What to work on
Your answer should consist of the lines in the following data that contain "computer".

--- Recorded information Enclosed Below ---

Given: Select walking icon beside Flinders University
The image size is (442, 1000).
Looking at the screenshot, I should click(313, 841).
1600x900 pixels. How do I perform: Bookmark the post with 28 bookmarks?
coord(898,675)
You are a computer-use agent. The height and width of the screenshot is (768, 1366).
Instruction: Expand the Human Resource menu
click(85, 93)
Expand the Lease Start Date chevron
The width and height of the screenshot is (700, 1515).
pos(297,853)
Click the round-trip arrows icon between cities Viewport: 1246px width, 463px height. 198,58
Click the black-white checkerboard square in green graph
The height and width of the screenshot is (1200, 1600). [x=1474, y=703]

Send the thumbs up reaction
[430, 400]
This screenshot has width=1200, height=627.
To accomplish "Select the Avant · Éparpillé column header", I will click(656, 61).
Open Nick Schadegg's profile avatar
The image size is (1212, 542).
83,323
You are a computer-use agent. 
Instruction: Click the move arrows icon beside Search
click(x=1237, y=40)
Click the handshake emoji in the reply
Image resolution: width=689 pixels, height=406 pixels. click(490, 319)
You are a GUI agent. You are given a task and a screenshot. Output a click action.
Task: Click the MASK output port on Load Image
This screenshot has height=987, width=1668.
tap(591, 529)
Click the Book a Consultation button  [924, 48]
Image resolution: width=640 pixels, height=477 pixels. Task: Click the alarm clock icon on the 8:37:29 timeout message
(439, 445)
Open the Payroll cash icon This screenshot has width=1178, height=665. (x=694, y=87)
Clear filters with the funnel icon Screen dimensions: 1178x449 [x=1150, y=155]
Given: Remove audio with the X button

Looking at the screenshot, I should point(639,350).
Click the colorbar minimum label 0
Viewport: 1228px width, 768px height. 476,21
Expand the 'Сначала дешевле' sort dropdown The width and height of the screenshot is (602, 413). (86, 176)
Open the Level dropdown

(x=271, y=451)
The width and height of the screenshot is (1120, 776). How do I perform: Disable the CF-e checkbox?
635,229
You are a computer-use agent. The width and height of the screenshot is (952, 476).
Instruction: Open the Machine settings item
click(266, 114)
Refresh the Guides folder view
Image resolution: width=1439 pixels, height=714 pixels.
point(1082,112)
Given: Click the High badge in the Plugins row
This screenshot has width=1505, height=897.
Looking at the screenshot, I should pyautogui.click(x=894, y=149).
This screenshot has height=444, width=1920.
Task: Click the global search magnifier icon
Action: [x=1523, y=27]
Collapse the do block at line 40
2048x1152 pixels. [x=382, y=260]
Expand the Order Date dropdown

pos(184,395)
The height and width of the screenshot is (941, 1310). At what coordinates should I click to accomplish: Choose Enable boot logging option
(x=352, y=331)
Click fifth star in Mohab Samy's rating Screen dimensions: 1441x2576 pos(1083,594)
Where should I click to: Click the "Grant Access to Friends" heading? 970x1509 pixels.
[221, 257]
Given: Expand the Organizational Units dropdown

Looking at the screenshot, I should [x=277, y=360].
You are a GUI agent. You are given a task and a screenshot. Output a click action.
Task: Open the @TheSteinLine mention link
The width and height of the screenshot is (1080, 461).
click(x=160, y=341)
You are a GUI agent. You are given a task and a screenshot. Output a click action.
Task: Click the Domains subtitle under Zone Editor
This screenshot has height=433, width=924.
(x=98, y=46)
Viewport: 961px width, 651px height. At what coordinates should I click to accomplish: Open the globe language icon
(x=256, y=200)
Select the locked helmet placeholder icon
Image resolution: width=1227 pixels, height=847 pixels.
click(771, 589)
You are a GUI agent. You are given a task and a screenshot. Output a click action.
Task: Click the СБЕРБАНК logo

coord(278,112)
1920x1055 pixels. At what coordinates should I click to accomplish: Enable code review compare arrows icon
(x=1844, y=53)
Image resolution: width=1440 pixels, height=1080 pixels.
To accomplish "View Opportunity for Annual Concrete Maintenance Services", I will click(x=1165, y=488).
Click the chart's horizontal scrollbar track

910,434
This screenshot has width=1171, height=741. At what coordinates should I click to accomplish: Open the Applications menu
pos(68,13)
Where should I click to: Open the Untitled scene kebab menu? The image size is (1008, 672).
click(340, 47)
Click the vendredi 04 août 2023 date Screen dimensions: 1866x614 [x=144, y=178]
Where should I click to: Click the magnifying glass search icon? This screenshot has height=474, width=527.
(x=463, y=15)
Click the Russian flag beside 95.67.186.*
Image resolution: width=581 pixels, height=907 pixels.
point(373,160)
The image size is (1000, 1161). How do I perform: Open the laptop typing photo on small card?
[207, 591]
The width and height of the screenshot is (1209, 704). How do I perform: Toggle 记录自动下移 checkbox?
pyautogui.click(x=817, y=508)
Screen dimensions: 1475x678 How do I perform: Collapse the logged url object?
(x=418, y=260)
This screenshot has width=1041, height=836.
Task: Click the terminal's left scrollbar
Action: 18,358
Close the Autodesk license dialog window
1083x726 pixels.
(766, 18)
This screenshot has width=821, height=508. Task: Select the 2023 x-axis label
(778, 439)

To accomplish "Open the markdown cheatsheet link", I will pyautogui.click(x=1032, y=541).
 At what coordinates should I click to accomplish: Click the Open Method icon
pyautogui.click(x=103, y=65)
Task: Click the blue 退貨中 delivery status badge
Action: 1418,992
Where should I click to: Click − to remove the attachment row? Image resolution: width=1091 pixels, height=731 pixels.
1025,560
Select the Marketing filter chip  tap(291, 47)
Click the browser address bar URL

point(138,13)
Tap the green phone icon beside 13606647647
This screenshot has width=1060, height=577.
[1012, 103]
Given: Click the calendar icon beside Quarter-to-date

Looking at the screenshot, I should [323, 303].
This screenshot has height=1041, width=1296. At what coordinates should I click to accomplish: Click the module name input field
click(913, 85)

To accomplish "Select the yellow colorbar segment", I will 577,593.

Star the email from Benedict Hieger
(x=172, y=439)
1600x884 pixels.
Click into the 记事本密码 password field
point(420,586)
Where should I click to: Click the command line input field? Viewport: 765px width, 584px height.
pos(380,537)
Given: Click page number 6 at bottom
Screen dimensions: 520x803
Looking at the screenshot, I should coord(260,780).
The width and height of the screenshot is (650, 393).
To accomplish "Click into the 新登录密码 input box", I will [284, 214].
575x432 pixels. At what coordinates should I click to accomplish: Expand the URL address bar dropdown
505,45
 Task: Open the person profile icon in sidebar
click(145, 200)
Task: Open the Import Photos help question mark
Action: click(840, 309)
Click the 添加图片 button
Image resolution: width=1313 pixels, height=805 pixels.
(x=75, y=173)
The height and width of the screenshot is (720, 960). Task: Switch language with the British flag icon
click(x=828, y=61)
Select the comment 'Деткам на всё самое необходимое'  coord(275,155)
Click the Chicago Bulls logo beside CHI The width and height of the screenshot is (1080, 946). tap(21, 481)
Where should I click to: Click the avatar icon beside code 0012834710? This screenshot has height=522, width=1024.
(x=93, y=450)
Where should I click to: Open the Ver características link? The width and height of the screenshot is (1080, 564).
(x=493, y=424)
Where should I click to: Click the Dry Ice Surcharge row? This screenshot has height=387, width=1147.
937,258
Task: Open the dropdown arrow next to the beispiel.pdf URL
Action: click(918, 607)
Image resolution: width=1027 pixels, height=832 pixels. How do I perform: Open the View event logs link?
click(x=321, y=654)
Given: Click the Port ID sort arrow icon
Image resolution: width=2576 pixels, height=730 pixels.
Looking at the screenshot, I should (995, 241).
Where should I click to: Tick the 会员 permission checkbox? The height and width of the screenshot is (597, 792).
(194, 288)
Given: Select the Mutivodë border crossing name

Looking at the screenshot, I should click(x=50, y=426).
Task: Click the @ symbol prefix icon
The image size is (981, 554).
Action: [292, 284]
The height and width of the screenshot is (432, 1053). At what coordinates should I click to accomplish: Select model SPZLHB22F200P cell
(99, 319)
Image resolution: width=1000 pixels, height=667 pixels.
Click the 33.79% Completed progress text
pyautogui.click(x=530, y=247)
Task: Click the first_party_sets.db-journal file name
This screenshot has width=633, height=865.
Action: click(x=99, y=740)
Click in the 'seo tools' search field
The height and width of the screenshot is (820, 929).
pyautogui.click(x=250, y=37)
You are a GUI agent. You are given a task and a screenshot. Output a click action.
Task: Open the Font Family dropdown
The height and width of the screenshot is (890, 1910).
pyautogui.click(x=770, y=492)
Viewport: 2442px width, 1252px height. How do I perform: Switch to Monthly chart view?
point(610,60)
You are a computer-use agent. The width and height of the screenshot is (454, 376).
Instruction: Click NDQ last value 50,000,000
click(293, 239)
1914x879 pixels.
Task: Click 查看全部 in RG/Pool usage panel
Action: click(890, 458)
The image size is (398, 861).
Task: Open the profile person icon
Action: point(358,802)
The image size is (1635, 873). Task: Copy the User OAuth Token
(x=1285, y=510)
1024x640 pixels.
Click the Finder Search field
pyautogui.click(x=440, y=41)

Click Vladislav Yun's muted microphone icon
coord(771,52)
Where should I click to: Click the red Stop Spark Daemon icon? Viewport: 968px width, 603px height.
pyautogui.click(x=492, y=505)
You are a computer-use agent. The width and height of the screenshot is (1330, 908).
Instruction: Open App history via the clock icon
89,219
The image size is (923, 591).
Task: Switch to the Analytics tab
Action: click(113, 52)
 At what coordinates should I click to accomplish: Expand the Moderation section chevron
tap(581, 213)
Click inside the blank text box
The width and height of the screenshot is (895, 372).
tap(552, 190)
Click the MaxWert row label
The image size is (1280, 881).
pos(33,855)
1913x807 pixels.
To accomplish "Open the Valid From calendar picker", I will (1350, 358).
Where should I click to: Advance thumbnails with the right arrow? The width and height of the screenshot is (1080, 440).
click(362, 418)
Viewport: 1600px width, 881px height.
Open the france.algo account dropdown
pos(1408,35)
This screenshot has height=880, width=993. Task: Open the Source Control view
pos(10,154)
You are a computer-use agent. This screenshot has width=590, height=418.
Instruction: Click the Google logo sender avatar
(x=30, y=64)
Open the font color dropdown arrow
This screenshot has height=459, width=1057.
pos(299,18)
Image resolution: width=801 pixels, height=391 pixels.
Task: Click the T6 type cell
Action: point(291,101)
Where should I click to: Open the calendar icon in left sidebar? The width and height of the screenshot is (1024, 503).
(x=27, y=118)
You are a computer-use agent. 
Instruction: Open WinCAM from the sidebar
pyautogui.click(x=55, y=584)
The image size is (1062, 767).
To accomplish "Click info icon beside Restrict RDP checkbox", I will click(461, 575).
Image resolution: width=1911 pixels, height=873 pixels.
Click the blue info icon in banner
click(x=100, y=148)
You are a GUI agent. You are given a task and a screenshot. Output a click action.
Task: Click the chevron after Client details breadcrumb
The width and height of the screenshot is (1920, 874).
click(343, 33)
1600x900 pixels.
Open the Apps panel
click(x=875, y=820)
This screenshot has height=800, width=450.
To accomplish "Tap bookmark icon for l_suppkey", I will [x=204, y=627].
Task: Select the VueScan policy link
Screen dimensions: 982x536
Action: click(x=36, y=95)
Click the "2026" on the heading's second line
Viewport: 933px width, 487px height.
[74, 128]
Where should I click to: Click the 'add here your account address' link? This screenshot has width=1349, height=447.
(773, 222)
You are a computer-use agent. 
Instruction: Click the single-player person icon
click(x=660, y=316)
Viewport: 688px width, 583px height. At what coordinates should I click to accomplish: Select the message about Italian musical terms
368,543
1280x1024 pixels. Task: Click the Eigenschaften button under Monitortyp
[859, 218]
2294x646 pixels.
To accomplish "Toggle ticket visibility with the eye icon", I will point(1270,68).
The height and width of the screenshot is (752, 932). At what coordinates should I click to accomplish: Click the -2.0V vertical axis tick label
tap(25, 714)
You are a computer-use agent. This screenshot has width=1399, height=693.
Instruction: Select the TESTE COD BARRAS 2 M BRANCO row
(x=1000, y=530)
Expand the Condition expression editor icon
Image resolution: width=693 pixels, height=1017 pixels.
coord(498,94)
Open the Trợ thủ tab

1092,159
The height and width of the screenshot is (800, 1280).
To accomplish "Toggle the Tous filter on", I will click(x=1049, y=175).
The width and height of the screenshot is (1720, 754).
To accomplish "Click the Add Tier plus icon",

--- End of Enclosed Recorded information ---

Result for this exercise
You are a computer-use agent. The height and width of the screenshot is (768, 1366).
You are a computer-use agent. 
You are a computer-use agent. The width and height of the screenshot is (952, 476).
You are a computer-use agent. The width and height of the screenshot is (454, 376).
You are a computer-use agent. The width and height of the screenshot is (1330, 908).
You are a computer-use agent. This screenshot has width=590, height=418.
You are a computer-use agent. 
You are a computer-use agent. 
You are a computer-use agent. This screenshot has width=1399, height=693.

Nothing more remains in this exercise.